Could you copy each line of the entries that contains "computer"?

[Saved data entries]

+---+

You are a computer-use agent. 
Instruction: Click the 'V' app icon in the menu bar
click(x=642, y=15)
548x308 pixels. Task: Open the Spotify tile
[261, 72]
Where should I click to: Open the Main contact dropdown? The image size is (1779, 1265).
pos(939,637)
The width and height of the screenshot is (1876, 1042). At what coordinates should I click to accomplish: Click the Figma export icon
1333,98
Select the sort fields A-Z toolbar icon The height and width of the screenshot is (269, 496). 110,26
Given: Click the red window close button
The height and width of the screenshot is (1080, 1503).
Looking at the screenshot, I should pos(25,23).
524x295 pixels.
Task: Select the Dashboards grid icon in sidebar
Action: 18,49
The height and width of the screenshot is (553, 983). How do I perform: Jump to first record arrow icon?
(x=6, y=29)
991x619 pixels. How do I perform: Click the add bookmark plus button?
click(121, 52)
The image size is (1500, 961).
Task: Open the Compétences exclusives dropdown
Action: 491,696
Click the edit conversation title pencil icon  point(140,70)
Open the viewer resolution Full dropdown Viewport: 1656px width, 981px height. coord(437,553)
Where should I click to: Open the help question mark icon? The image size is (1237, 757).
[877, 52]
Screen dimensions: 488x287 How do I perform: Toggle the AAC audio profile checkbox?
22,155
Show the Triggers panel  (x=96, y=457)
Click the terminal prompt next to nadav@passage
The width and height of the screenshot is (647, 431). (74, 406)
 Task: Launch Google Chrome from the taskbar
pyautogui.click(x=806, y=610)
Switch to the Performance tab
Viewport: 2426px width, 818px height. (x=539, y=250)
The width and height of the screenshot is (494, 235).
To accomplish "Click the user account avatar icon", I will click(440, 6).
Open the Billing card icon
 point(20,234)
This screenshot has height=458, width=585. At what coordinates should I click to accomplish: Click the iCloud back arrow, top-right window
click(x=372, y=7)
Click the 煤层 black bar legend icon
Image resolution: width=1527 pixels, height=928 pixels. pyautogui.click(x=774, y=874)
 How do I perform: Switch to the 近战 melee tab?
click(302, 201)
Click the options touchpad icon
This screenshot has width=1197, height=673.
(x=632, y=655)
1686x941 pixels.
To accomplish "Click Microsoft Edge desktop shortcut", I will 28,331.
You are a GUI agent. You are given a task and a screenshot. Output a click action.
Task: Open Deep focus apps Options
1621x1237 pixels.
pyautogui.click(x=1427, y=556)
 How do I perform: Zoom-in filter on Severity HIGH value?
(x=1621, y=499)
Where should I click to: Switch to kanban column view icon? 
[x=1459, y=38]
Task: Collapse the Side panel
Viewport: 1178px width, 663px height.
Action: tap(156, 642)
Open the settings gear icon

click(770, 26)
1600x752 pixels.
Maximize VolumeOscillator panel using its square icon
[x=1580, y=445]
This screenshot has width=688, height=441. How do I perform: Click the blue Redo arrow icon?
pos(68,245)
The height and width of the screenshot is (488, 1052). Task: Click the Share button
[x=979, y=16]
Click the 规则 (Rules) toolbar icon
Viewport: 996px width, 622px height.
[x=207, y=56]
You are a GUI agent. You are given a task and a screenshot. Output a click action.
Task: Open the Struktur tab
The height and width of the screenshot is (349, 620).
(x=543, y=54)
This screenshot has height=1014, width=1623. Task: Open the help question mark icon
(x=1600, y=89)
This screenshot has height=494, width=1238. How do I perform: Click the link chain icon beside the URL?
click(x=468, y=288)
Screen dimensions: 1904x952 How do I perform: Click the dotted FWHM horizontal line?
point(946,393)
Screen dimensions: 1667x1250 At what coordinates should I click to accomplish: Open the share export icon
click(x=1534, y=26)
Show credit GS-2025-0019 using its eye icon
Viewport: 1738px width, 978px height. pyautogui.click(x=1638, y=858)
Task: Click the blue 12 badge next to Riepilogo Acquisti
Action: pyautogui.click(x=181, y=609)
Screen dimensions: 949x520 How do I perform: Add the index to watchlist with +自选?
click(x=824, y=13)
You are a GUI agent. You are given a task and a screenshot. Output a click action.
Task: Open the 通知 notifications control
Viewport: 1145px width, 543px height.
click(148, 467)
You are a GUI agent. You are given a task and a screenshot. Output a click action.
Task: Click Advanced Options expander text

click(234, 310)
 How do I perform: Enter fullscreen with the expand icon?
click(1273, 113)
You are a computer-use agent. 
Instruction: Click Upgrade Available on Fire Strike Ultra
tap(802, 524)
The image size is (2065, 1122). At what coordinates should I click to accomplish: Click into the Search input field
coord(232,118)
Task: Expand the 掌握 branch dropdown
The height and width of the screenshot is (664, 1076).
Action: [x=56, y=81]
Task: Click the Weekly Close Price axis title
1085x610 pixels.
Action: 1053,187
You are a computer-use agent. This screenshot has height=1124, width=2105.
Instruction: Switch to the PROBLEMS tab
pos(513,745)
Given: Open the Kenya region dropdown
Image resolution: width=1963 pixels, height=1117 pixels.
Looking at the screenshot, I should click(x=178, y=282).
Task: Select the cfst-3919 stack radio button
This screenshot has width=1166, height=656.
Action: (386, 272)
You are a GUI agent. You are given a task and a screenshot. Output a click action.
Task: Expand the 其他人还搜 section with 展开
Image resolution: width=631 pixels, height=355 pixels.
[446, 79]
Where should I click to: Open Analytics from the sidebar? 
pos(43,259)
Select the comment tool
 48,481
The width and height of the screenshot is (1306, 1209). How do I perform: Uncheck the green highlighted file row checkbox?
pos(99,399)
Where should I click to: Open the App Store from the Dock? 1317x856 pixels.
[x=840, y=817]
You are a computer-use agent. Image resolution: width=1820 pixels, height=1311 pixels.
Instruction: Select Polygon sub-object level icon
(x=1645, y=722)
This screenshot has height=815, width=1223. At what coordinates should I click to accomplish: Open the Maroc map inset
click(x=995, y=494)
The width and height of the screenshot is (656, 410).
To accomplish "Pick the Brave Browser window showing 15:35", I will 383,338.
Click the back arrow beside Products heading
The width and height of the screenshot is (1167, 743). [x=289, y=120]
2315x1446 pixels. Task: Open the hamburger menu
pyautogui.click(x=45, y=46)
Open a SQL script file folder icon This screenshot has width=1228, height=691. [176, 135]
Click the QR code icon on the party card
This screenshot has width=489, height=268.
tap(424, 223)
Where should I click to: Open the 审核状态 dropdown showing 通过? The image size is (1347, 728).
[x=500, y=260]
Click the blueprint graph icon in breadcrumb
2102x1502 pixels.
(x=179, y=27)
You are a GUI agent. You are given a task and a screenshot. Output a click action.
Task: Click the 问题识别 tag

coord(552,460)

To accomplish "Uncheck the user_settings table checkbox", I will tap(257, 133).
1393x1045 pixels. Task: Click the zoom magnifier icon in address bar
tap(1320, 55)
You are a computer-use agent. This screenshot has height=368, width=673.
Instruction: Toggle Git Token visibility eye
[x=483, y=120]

+---+

§ Output below:
You are a computer-use agent. 
You are a computer-use agent. 
You are a computer-use agent. This screenshot has height=1124, width=2105.
You are a computer-use agent. Image resolution: width=1820 pixels, height=1311 pixels.
You are a computer-use agent. This screenshot has height=368, width=673.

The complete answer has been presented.